Supplied entries below:

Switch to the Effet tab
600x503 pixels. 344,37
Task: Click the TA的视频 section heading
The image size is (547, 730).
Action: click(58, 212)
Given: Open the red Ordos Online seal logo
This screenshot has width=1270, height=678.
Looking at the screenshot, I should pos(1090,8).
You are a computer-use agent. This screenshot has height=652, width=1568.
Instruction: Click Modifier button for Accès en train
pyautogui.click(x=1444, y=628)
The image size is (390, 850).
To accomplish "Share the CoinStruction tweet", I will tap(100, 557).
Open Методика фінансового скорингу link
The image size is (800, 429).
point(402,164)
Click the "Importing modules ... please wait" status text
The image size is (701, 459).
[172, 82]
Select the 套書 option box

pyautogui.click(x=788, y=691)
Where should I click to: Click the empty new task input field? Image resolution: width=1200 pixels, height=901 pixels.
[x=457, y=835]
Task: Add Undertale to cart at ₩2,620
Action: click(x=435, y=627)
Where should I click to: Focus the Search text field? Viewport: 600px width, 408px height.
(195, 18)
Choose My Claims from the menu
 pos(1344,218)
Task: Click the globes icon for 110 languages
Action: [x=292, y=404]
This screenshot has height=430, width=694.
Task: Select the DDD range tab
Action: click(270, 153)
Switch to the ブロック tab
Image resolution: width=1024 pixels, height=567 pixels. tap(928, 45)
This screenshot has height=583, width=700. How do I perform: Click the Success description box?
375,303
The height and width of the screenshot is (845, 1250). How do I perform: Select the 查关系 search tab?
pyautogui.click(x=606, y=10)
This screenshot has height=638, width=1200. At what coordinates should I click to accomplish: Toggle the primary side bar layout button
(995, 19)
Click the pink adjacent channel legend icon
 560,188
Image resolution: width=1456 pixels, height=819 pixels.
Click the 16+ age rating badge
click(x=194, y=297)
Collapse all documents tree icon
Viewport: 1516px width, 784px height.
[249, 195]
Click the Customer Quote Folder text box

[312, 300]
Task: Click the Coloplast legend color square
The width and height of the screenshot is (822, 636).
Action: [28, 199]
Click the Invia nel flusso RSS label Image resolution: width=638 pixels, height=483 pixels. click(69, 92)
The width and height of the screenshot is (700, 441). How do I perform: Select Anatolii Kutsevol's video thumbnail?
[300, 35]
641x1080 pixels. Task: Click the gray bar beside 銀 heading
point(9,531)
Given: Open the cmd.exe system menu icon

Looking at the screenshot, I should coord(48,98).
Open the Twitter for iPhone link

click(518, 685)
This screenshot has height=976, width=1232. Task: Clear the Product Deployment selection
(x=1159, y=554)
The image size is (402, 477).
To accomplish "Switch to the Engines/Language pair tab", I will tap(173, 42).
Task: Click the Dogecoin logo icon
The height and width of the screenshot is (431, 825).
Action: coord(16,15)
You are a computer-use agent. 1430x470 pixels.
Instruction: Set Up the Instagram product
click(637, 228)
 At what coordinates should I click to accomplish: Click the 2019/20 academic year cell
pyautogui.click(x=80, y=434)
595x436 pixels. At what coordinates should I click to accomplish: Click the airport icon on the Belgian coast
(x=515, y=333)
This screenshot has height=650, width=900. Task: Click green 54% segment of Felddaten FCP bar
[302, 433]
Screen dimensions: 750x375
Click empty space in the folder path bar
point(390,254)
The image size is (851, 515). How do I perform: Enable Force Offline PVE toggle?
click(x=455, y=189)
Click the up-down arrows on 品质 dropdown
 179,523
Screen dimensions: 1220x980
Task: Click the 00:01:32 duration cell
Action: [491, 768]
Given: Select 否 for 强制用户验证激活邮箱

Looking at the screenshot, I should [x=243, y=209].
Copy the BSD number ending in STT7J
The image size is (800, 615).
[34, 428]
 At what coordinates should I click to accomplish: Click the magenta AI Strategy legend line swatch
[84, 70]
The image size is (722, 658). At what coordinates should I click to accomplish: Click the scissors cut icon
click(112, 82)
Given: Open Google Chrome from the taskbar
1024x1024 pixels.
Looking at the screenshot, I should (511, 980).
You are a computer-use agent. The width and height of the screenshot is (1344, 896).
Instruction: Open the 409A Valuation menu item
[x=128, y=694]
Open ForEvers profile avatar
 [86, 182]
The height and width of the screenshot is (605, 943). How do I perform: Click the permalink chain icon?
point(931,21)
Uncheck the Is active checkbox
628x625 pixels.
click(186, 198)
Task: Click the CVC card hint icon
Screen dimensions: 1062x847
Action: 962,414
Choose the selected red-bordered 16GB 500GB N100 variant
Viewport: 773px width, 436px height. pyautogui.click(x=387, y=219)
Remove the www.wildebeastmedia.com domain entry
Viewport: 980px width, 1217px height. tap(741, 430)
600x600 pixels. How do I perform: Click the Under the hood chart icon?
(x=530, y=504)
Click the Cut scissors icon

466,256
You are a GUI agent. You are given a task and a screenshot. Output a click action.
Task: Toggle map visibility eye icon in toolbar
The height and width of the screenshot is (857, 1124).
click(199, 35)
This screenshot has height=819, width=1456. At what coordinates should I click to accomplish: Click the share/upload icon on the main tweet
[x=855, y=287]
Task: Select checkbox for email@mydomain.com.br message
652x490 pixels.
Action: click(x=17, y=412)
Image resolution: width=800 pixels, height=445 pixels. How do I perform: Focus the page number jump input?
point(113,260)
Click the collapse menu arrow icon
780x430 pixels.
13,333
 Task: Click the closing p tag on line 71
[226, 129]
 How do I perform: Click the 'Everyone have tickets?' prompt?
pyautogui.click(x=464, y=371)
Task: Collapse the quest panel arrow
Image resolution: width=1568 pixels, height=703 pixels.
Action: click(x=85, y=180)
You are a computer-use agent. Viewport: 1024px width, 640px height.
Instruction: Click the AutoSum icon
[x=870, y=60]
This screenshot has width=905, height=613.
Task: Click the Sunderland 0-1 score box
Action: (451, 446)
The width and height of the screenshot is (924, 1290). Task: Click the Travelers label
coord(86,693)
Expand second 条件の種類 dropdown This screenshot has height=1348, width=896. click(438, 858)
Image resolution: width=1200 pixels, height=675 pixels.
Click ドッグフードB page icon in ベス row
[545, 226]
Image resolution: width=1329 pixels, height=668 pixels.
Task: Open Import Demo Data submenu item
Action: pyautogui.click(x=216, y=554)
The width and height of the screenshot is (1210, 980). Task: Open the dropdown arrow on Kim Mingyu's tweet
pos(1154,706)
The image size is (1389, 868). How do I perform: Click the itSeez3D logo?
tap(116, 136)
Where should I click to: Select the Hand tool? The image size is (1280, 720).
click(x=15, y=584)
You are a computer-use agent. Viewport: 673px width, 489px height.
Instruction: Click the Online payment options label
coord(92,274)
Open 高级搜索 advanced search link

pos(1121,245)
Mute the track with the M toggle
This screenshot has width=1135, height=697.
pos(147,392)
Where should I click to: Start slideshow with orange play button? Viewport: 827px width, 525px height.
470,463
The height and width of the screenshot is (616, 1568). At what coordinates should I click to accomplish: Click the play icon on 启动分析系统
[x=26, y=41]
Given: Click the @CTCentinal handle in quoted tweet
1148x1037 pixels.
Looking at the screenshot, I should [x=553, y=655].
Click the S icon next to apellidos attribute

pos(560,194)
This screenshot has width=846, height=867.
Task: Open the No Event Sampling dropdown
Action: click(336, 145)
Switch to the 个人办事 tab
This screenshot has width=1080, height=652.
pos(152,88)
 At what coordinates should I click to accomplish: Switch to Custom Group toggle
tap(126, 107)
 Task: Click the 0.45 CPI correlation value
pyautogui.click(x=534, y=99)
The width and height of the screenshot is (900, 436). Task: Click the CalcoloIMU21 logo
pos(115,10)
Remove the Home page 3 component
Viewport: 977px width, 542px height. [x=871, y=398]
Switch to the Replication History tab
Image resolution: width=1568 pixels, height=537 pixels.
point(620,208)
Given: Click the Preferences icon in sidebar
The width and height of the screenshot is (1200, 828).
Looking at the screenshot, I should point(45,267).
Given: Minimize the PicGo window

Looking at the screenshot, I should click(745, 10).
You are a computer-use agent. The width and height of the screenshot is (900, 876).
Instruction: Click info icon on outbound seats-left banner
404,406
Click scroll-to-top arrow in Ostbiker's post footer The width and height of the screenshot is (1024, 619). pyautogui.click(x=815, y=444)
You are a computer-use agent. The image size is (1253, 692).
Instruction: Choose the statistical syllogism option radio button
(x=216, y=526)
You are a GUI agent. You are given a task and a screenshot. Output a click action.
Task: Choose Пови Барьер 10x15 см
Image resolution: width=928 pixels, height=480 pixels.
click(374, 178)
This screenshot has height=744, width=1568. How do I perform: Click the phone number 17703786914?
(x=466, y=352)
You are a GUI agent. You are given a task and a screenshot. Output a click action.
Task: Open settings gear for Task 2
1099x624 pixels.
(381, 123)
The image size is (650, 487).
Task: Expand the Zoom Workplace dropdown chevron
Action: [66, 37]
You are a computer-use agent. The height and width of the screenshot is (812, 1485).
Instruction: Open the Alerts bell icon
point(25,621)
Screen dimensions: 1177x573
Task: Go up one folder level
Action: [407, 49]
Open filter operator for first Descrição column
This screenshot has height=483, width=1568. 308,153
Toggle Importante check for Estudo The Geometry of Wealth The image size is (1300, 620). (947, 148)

End of Supplied entries.

The answer is a portion of the data. Write out exactly the line with "This screenshot has height=744, width=1568." and all lines after it.

> _Answer to this task_
This screenshot has height=744, width=1568. How do I perform: Click the phone number 17703786914?
(x=466, y=352)
You are a GUI agent. You are given a task and a screenshot. Output a click action.
Task: Open settings gear for Task 2
1099x624 pixels.
(381, 123)
The image size is (650, 487).
Task: Expand the Zoom Workplace dropdown chevron
Action: [66, 37]
You are a computer-use agent. The height and width of the screenshot is (812, 1485).
Instruction: Open the Alerts bell icon
point(25,621)
Screen dimensions: 1177x573
Task: Go up one folder level
Action: [407, 49]
Open filter operator for first Descrição column
This screenshot has height=483, width=1568. 308,153
Toggle Importante check for Estudo The Geometry of Wealth The image size is (1300, 620). (947, 148)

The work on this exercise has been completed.